与えられた文章:
╔══
927年に編纂された延喜式神名帳に「阿波国 名方郡 和多都美豊玉比賣神社」と記された神社があります。延喜式神名帳に記された神社は、当時そこに確実に存在し、国から幣帛を受けていた格式のある神社のことです。
豊玉姫命は、「古事記」「日本書紀」ともに神武天皇の祖母として登場します。
延喜式内社2861社のなかで、豊玉姫命の名がつく神社は二つ記されています。その二つともが阿波にあったのです。和多都美豊玉比賣神社と天石門別豊玉比賣神社です。
皇室の歴史にとって、そんな重要な神様が、阿波にだけ祀られていたなんて・・・。しかも二つも・・・。
延喜式神名帳は、1000年以上も前に編纂された書物なので、その場所がどこなのかわからない神社が数多くあります。
╚══
元データ:
╔══
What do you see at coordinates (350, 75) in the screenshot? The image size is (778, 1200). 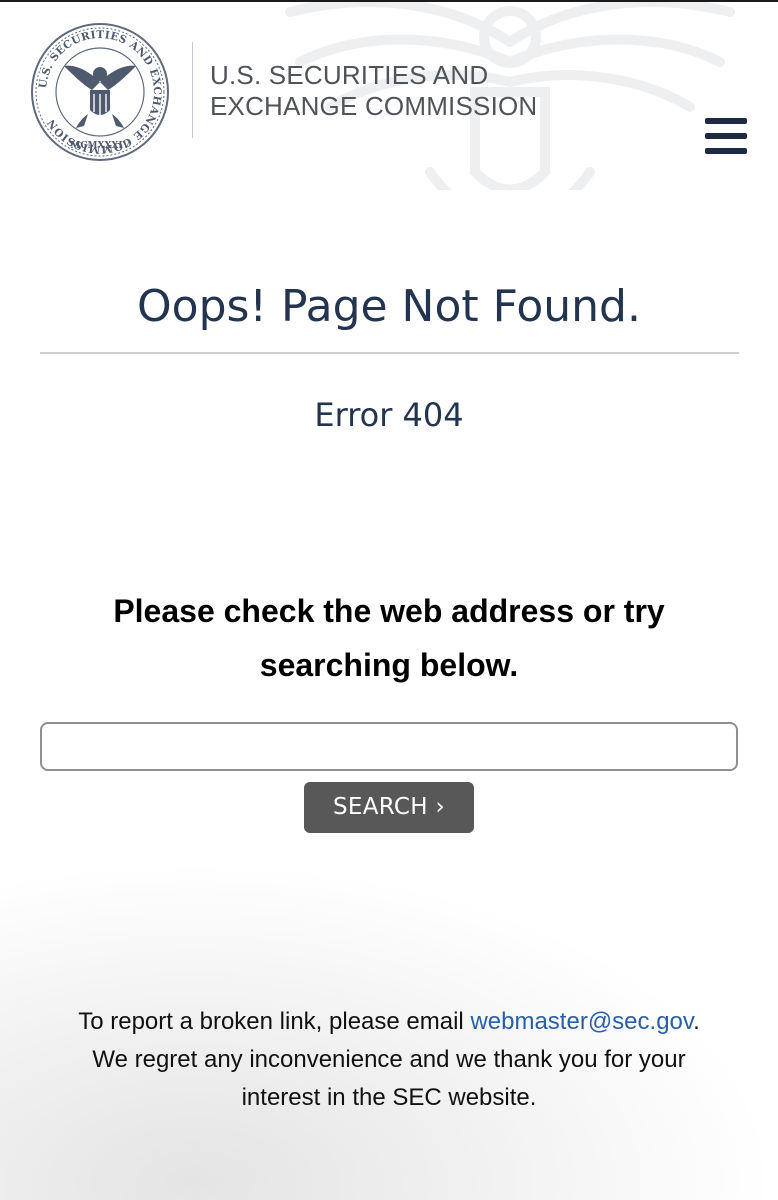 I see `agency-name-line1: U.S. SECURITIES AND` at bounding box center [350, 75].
╚══
╔══
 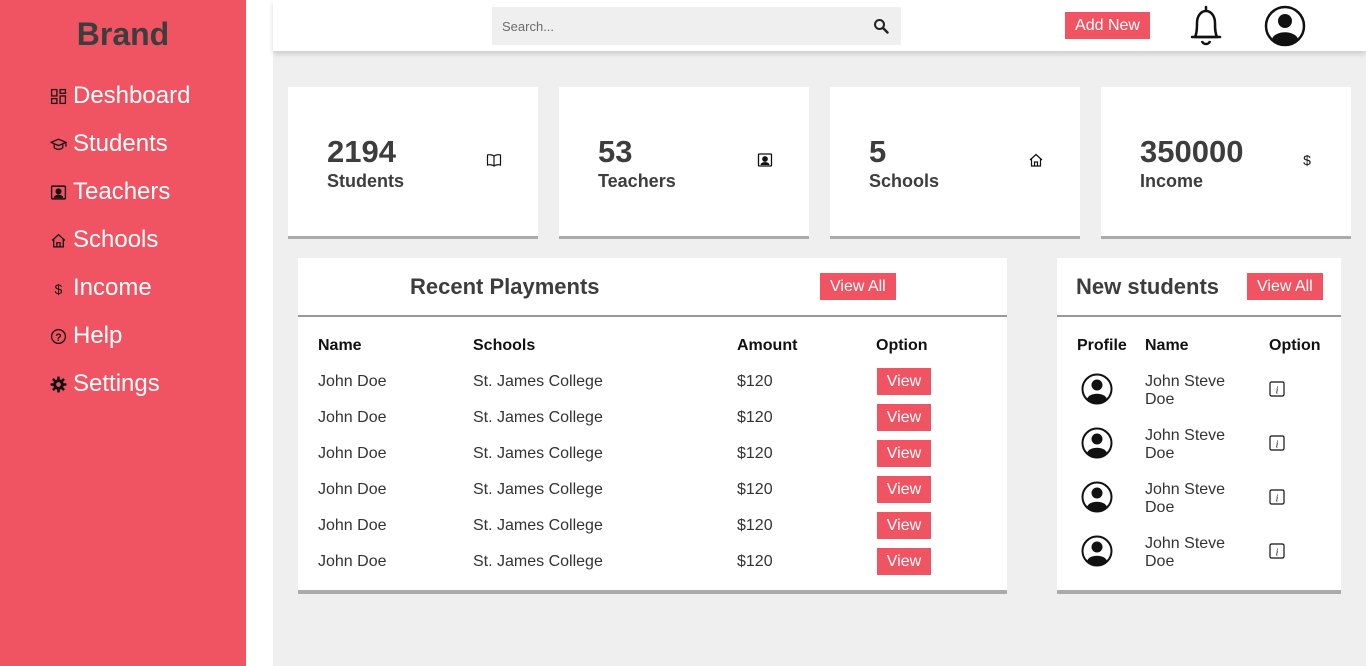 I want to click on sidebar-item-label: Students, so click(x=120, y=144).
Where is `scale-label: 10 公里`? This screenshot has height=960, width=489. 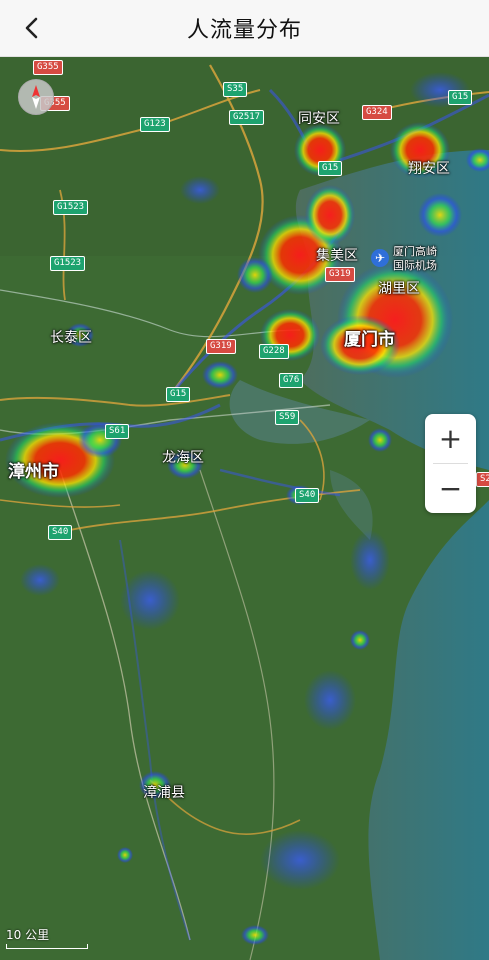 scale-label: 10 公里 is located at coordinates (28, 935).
╚══
╔══
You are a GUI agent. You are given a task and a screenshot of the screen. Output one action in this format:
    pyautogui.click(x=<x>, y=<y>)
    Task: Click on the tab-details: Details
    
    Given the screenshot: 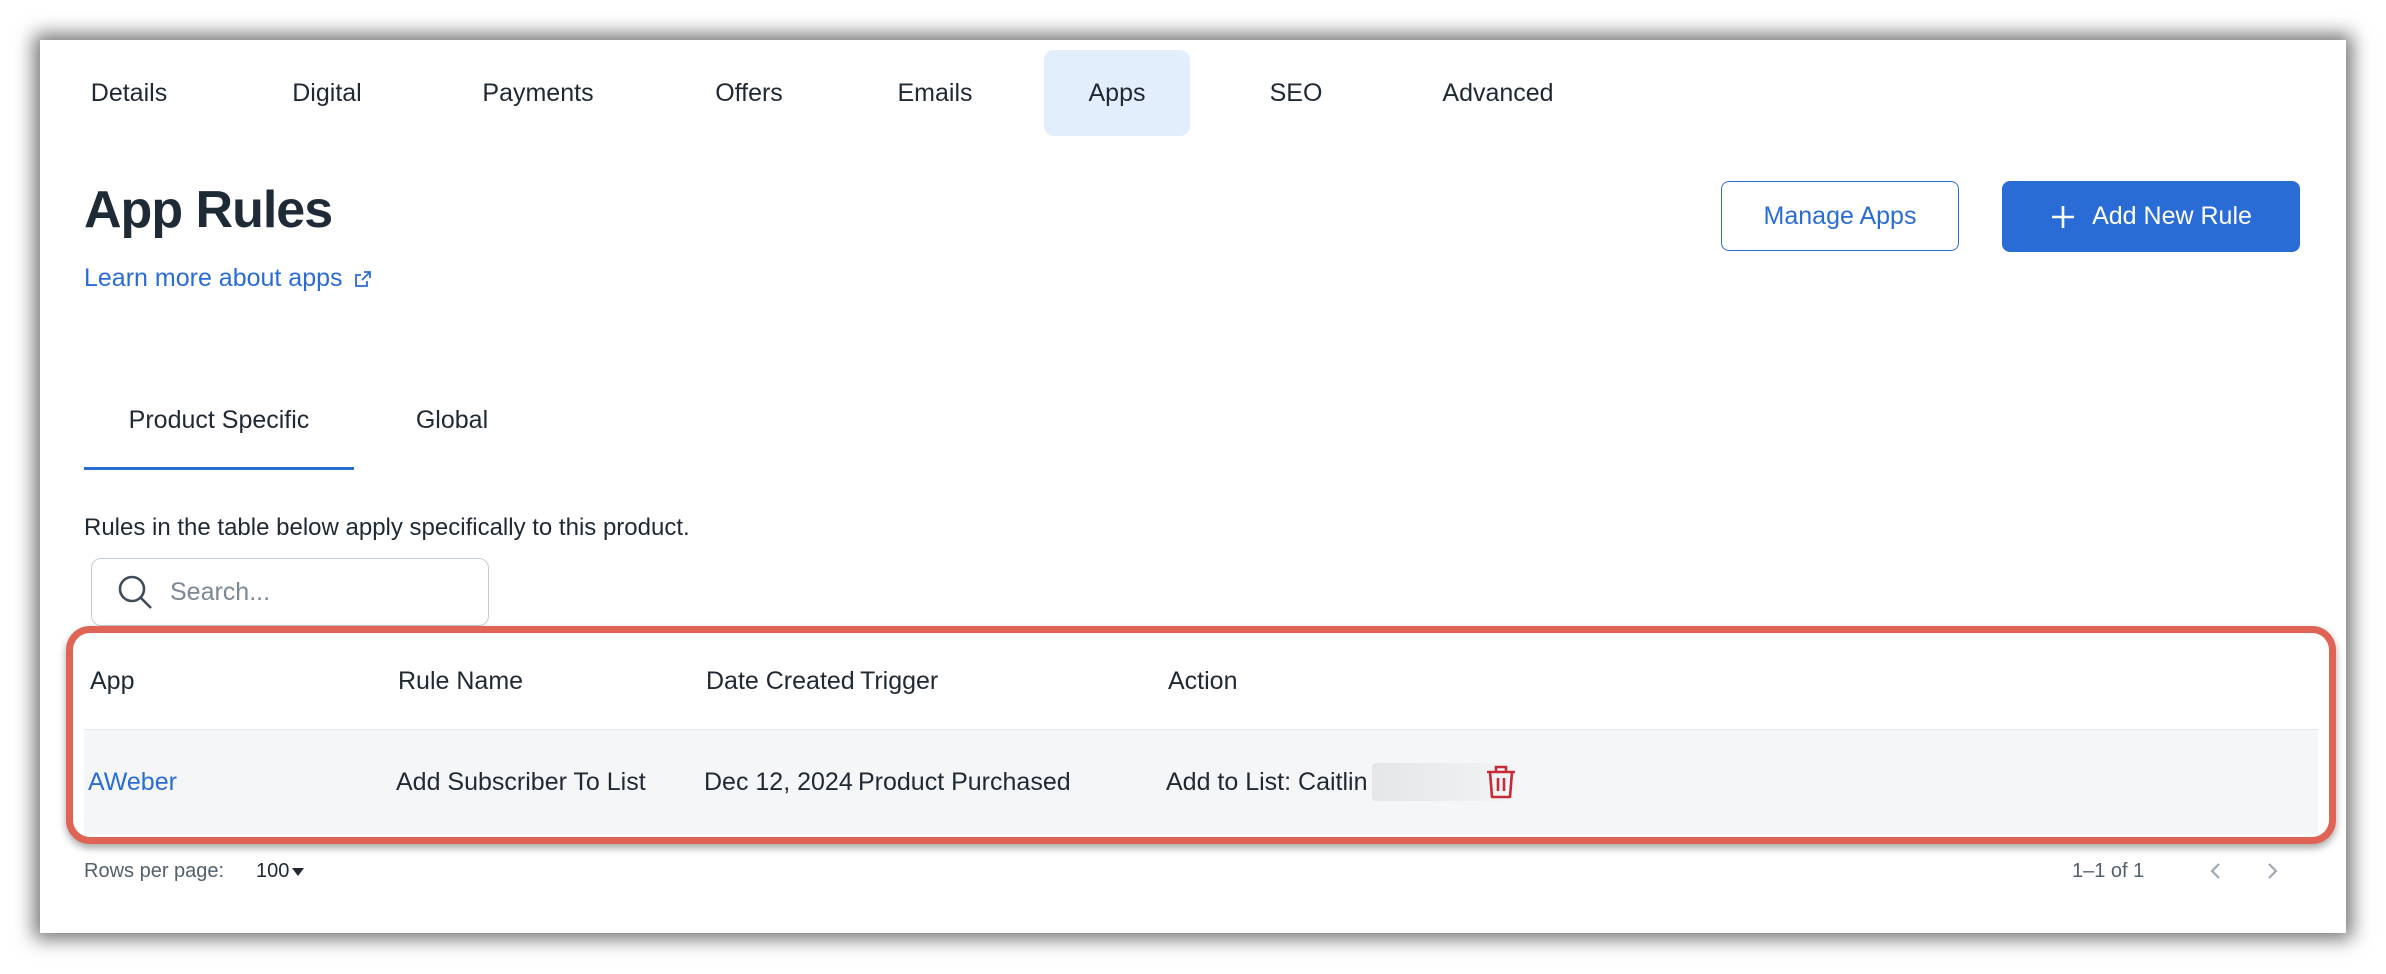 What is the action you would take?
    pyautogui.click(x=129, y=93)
╚══
必須の課題:
**A.** 豊玉姫命の神社についての文章によると、延喜式内社のうち豊玉姫命の名がつく神社はいくつ記されていますか。
**B.** 豊玉姫命の神社についての文章では、延喜式神名帳に載る神社の多くが今どこにあるのかわからないとされています。その理由を、文章に書かれているとおりに一〜三文で説明してください。
**C.** 豊玉姫命の神社についての文章を、最後の文のあとから引き継いで書き進めてください。

課題ごとの回答:
**A.** 二つです（和多都美豊玉比賣神社と天石門別豊玉比賣神社）。

**B.** 延喜式神名帳は1000年以上も前に編纂された書物だからです。そのため、記された神社のなかには場所のわからないものが数多くあります。

**C.**
「式内社の研究」のなかで、志賀剛氏は、阿波国の式内社46社のうち、社名が地名によるものは6社しかなく、残りの40社が神名によるものとなっていることに驚き、それが論社(候補)の多い理由だと述べています。
和多都美豊玉比賣神社の論者も4社あります。その4社を訪ねてみましたので、どれが延喜式内社なのか一緒に推理してみましょう。
王子神社(名西郡石井町)
王子神社は、石井町高原字桑島に鎮座する王子神社です。
東西に走る道路沿いに大きな鳥居が建っており、その奥に見える森の中に社殿があります。
久しぶりに再訪すると、境内の木々がバッサリと切られていました。
拝殿と思われたところは、神楽殿のような造りになっており、その奥に、門と塀のような建物で囲まれた一角があり、その中に本殿がありました。
なかなか変わった造りをしています。神紋は、「橘」に見えますが・・・。
境内には、推定樹齢800年の「王子のクス」があります。王子神社は、標高約10mの微高地に位置しており、吉野川の洪水のときには、このクスを頼りに人々が身を寄せたそうです。
祭神は、豊玉比売命です。「豊玉毘賣神社」という石柱が立っています。
雨降神社(徳島市不動西町)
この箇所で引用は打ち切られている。